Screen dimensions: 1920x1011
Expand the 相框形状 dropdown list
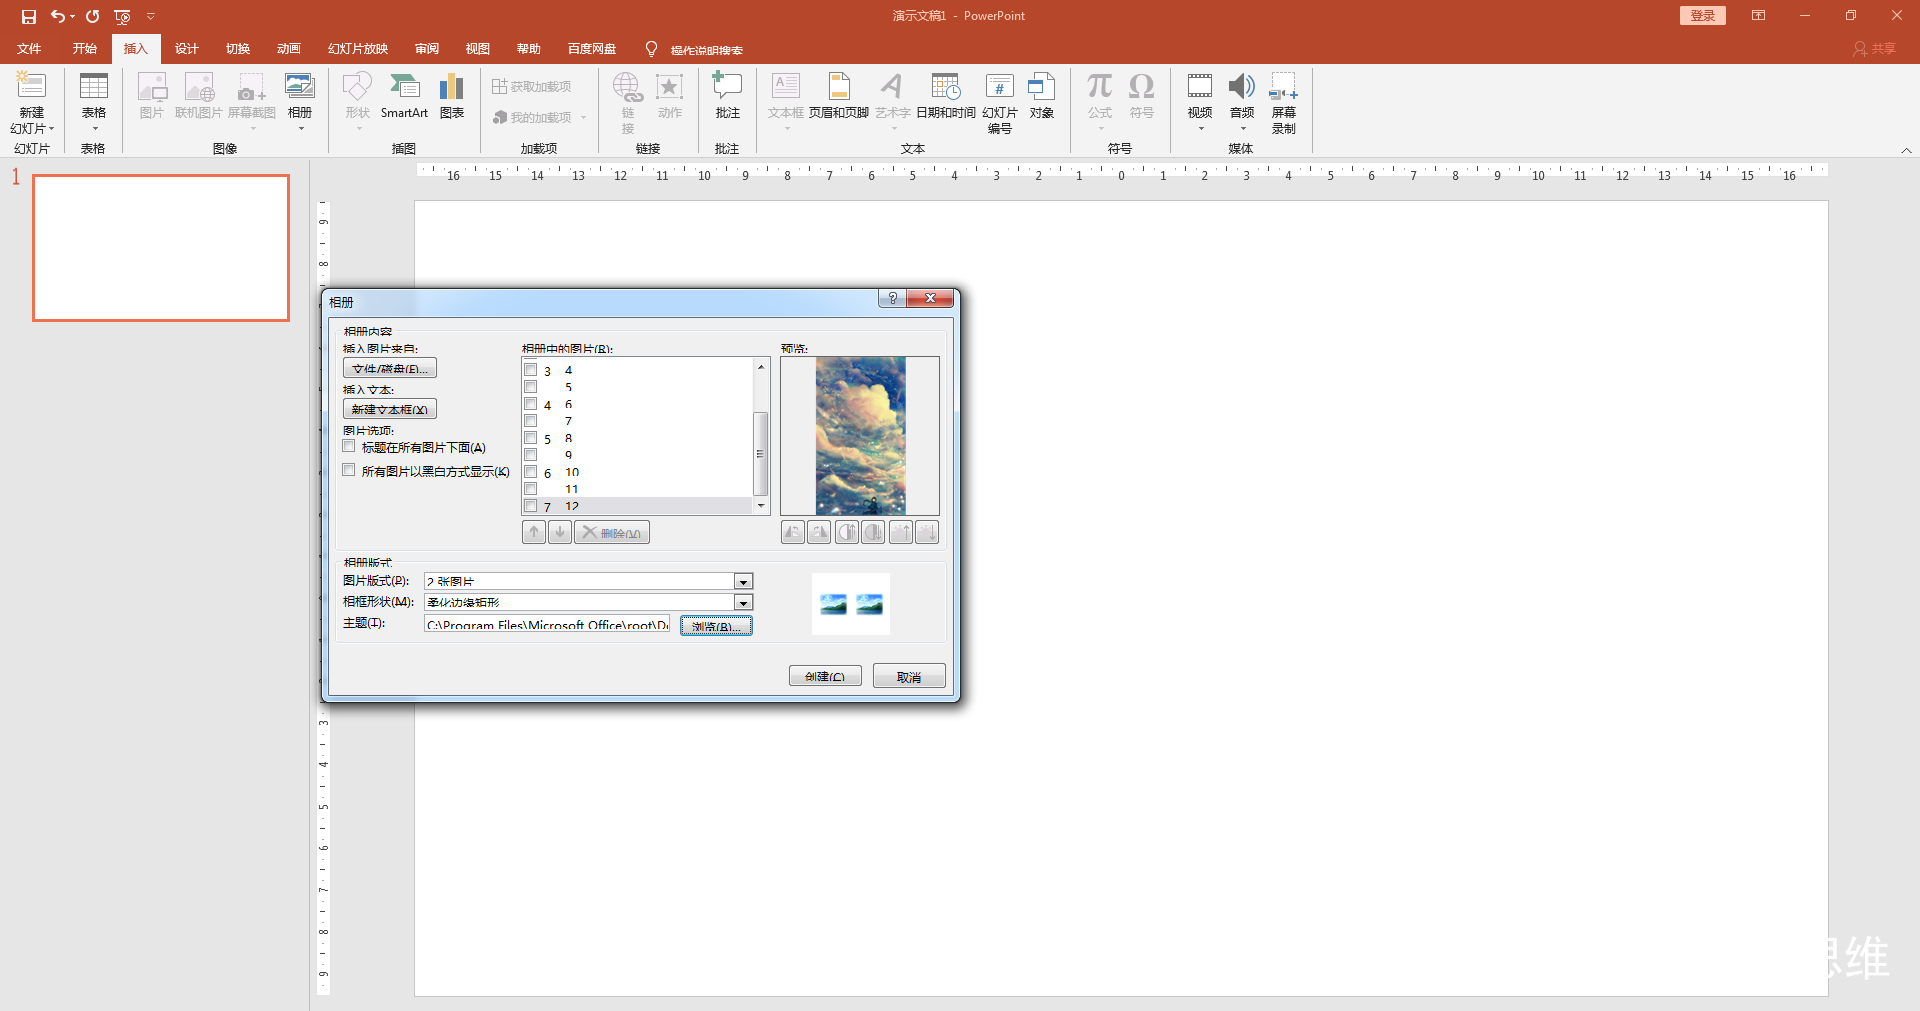pyautogui.click(x=743, y=603)
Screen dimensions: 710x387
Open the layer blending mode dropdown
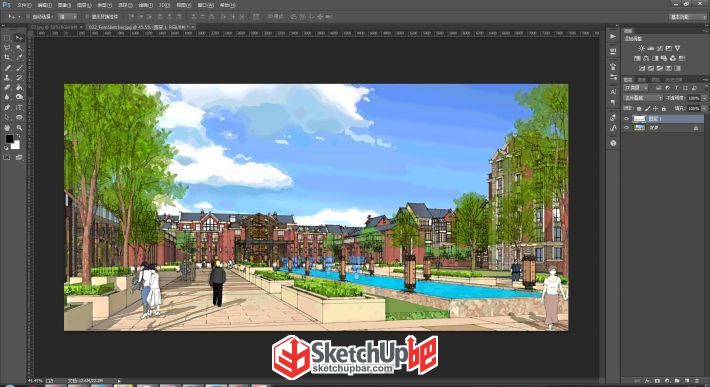(x=643, y=98)
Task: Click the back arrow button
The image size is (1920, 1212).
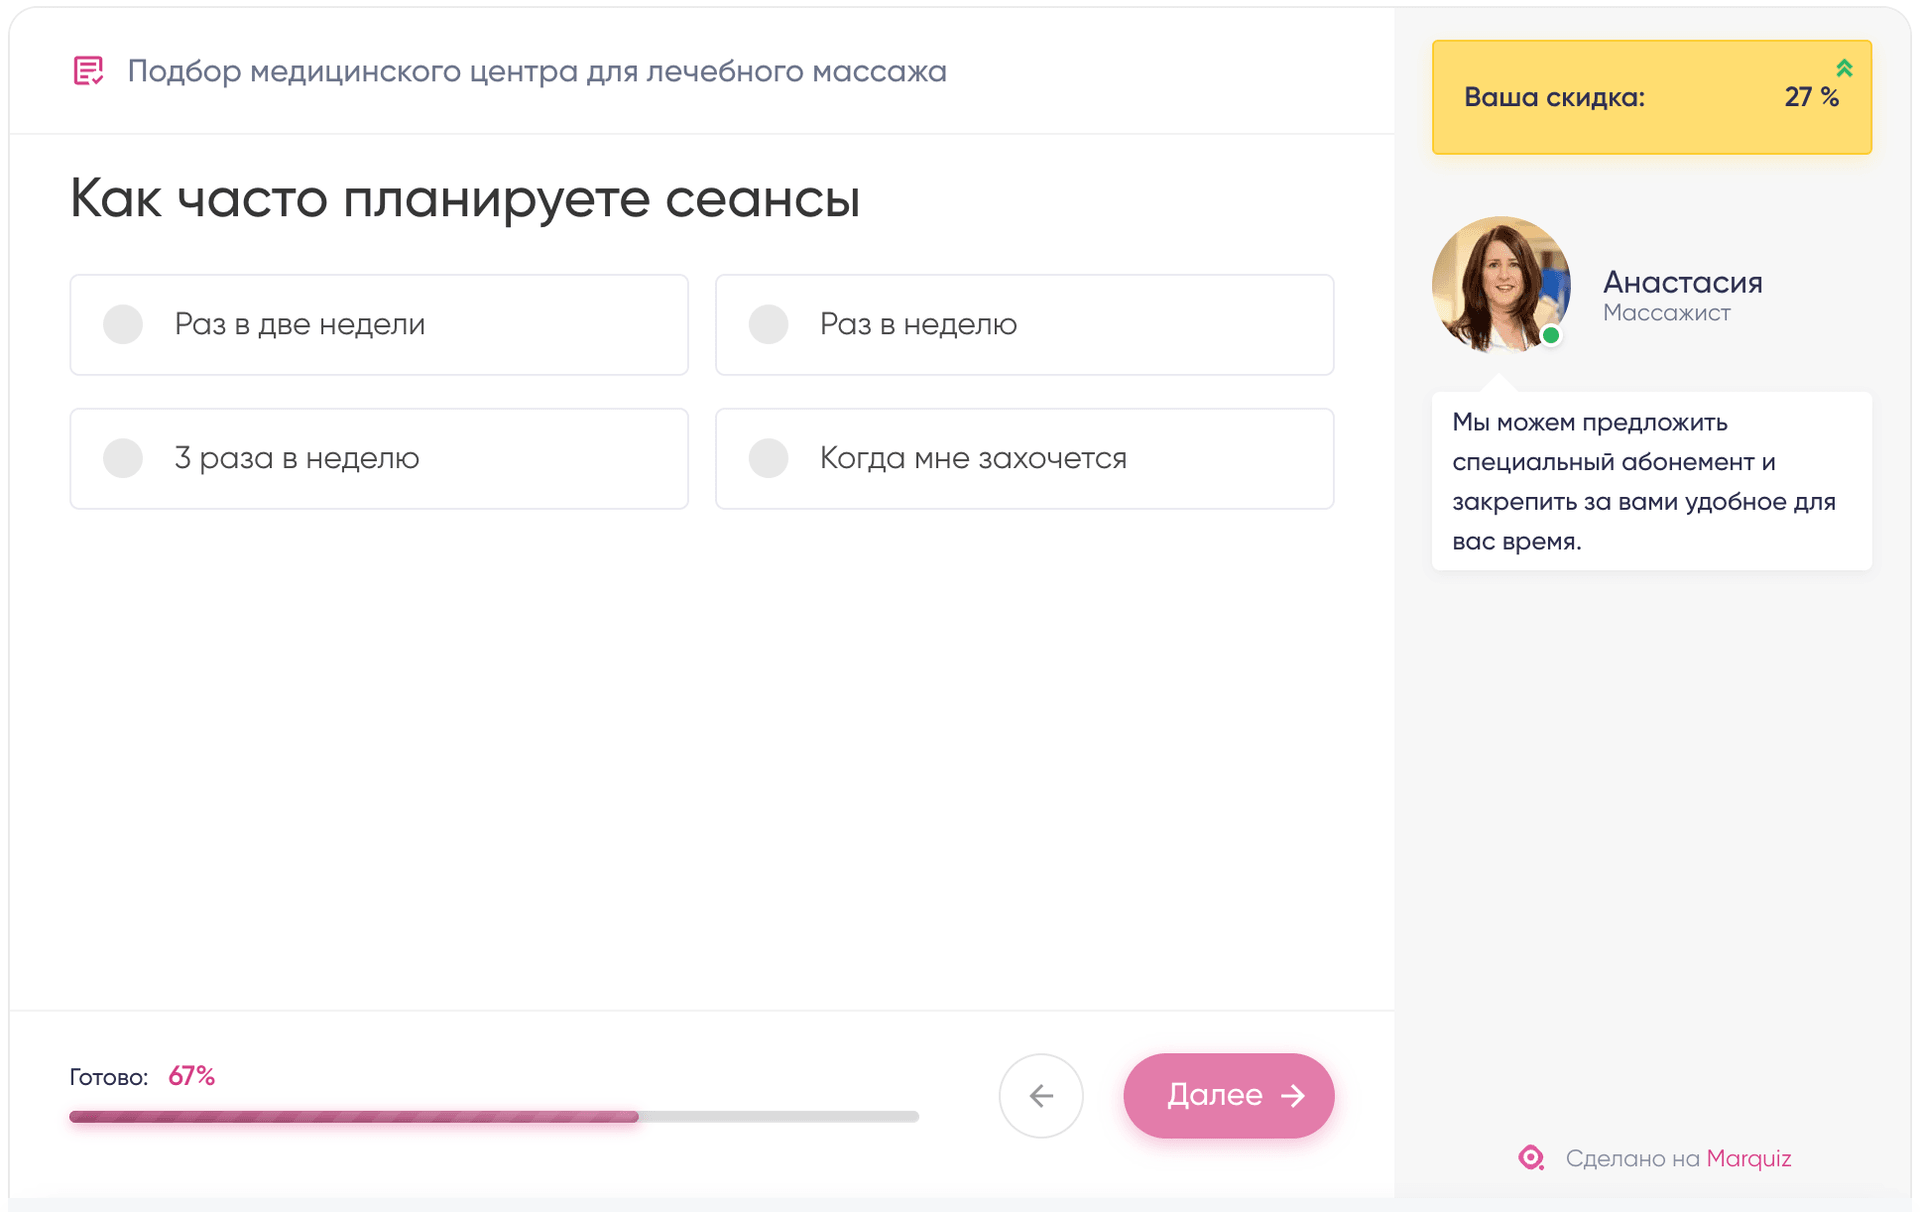Action: point(1040,1095)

### [Exercise directions]
Rewrite every line of the listing above, scaling each x and y coordinate in the answers by 1.6 and rounding to the nearest whole number (halves go up), with all other lines and numbers left unchanged. Leave the pictures out.

### [Solution for this task]
Screen dimensions: 1920x1011
Expand the 相框形状 dropdown list
pyautogui.click(x=1189, y=965)
Screen dimensions: 710x387
Open the layer blending mode dropdown
(x=1029, y=157)
Task: Click the back arrow button
The image size is (1920, 1212).
Action: point(1664,1752)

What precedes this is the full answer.